------ Material shown ------

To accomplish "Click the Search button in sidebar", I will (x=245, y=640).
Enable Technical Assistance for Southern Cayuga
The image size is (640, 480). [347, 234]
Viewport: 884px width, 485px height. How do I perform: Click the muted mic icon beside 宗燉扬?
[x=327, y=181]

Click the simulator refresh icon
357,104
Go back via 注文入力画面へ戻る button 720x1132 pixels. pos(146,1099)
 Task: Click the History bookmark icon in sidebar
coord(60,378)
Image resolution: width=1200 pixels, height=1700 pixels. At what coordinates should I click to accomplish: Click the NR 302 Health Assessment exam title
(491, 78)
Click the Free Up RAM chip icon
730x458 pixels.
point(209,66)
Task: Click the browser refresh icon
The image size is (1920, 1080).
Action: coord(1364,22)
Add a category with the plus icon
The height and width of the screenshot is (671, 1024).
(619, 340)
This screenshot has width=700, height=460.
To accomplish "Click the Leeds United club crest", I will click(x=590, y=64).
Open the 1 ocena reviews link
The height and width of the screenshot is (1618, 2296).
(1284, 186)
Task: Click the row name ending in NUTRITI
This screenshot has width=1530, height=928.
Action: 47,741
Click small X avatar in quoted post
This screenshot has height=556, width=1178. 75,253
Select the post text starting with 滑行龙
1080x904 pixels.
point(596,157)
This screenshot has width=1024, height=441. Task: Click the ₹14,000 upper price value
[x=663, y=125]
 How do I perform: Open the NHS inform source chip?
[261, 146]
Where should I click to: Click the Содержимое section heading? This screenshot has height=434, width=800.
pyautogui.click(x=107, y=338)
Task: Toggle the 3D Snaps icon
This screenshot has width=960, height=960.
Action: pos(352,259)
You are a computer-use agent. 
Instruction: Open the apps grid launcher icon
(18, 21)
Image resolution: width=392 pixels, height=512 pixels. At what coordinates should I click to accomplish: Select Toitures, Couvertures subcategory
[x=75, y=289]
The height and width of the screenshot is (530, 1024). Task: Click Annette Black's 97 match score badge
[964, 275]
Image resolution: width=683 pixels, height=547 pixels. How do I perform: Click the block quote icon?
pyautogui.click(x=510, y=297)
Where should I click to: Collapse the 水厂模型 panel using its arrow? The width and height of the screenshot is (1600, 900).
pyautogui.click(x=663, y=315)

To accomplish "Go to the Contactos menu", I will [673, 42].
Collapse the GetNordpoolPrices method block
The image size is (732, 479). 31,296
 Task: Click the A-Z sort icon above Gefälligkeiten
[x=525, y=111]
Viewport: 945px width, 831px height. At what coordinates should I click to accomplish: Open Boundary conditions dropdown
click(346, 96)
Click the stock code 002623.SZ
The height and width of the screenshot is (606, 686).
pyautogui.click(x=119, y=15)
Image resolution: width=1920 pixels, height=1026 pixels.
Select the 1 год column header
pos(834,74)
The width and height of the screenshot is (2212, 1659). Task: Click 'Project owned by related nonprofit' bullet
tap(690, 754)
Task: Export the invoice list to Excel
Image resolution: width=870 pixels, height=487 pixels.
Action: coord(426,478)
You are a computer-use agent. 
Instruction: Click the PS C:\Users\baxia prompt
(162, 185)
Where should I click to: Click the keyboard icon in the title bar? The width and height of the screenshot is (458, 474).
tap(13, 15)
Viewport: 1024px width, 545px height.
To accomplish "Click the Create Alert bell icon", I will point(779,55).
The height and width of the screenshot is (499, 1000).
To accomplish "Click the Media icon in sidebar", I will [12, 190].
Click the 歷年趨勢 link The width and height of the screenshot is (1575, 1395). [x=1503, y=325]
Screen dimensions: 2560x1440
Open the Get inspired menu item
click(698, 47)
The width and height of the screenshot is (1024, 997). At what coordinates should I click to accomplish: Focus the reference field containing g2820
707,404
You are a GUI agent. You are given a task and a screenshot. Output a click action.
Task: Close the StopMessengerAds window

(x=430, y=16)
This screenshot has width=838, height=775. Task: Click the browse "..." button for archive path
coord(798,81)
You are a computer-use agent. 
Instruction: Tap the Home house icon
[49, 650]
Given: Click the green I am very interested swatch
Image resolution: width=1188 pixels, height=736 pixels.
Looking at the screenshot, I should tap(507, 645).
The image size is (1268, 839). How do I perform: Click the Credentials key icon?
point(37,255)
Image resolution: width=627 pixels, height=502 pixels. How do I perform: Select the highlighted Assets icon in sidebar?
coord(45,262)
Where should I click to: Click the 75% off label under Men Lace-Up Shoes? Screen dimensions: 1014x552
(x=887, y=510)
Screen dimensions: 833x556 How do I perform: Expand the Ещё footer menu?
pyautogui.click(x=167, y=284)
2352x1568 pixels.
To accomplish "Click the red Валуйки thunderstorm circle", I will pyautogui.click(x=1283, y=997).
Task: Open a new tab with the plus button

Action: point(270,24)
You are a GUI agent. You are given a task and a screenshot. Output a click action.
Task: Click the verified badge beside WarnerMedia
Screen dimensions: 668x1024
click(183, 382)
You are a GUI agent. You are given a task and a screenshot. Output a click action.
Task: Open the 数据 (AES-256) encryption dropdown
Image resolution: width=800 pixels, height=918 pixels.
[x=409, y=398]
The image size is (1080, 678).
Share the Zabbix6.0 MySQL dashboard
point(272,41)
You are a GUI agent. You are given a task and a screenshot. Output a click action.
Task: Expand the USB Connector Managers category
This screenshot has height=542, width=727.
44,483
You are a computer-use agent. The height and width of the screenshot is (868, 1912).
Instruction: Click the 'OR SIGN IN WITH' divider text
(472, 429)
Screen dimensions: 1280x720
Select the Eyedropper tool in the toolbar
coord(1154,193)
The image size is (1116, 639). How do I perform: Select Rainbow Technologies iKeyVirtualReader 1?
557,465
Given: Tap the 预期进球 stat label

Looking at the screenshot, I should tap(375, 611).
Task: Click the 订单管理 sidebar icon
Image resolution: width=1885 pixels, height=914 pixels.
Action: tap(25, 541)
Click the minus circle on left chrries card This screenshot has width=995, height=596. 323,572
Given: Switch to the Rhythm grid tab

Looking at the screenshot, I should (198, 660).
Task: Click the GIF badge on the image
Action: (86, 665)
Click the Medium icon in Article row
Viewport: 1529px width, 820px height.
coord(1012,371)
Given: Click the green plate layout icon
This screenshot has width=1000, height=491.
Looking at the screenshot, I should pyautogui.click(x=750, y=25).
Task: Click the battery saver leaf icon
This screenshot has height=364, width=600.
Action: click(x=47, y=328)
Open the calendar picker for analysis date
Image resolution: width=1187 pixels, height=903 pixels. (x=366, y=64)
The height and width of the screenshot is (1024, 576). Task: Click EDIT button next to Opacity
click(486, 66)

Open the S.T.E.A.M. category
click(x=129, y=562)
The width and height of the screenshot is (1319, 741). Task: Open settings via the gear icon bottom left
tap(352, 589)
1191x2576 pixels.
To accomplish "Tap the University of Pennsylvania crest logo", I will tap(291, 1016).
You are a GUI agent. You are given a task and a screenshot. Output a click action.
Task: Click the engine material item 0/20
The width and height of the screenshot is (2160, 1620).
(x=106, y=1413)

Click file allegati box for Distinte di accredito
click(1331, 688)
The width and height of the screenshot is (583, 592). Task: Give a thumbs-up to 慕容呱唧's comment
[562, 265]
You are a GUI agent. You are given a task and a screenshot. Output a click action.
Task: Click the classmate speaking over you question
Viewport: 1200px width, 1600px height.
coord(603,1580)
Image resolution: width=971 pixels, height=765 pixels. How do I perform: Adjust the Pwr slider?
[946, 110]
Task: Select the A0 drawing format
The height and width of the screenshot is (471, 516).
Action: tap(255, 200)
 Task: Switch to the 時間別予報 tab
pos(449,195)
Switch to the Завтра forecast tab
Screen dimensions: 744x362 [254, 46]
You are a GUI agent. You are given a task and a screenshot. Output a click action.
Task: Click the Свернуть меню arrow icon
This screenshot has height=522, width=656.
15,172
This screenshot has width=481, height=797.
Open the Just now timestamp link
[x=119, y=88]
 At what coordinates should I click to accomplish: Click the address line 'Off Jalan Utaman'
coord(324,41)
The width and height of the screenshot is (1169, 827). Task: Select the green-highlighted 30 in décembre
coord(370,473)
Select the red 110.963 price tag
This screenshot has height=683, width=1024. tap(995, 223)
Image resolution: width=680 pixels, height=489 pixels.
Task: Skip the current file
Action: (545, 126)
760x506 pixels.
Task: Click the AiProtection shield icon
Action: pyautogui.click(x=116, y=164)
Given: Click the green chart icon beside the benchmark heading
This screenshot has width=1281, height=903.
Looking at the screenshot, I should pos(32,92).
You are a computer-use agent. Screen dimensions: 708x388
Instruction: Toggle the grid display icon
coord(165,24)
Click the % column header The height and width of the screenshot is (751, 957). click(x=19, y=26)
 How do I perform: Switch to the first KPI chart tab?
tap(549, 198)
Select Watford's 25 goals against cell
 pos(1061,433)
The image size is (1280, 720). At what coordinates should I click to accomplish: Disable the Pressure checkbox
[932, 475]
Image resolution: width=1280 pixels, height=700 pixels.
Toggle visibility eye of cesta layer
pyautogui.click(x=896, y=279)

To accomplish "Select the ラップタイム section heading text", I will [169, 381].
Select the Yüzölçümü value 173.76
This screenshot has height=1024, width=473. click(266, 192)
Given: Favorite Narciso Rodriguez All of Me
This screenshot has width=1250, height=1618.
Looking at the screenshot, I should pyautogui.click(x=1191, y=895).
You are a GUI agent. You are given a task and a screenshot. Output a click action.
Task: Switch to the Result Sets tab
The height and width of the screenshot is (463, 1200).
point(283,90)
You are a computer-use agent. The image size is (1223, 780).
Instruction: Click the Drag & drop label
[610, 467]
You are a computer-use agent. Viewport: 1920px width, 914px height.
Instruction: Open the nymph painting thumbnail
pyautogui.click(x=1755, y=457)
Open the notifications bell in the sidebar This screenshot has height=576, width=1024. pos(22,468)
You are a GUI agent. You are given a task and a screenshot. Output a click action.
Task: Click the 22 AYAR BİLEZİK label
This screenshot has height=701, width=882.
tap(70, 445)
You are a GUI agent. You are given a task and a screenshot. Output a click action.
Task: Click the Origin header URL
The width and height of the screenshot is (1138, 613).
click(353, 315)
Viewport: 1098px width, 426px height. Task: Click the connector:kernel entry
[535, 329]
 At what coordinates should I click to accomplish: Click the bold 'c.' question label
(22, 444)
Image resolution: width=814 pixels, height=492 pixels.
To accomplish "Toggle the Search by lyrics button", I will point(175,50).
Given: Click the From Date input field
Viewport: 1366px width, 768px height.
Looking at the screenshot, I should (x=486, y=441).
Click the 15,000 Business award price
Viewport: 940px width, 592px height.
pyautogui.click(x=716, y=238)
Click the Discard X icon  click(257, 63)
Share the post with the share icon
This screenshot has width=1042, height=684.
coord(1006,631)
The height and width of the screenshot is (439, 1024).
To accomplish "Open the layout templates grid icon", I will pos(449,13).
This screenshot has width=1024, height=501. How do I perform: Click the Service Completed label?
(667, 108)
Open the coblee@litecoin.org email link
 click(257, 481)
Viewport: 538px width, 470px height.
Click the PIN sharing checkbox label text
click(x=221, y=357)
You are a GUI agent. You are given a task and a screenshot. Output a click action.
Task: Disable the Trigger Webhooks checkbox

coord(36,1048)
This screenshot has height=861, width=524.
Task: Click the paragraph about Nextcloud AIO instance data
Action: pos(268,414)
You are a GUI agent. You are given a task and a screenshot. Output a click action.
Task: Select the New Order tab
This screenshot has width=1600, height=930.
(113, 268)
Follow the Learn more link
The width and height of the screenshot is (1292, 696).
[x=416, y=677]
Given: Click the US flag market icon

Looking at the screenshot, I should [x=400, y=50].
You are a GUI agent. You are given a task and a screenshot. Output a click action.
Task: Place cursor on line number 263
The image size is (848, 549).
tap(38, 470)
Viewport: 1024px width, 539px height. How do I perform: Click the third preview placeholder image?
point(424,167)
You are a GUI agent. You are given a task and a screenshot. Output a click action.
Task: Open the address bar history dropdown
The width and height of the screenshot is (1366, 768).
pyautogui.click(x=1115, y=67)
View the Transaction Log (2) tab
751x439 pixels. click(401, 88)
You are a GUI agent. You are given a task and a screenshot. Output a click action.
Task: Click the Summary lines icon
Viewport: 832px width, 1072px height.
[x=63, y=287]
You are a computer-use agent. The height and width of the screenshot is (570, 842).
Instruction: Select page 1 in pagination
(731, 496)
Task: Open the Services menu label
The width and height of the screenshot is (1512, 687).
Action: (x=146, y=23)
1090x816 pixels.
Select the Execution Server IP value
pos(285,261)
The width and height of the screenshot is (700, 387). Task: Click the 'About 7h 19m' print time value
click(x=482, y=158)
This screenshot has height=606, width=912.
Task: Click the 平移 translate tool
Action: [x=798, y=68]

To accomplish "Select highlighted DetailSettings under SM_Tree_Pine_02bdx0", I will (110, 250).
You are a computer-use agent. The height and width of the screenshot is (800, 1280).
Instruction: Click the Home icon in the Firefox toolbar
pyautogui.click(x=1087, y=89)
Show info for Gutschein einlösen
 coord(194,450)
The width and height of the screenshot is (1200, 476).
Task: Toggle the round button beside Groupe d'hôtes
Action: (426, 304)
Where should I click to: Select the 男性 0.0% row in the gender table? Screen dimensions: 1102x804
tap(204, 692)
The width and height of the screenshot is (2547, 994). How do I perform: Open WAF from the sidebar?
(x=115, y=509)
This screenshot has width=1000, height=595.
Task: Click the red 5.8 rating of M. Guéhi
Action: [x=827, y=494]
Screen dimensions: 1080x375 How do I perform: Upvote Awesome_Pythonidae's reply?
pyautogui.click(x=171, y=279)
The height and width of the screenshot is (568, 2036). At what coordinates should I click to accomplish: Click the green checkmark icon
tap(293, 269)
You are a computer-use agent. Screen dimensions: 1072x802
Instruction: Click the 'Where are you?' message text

------

**Requirement**
A word-for-word copy of the entries, from the first line through the line containing "Task: Click the browser refresh icon", is the whole answer.

**Response to the exercise**
To accomplish "Click the Search button in sidebar", I will (x=245, y=640).
Enable Technical Assistance for Southern Cayuga
The image size is (640, 480). [347, 234]
Viewport: 884px width, 485px height. How do I perform: Click the muted mic icon beside 宗燉扬?
[x=327, y=181]

Click the simulator refresh icon
357,104
Go back via 注文入力画面へ戻る button 720x1132 pixels. pos(146,1099)
 Task: Click the History bookmark icon in sidebar
coord(60,378)
Image resolution: width=1200 pixels, height=1700 pixels. At what coordinates should I click to accomplish: Click the NR 302 Health Assessment exam title
(491, 78)
Click the Free Up RAM chip icon
730x458 pixels.
point(209,66)
Task: Click the browser refresh icon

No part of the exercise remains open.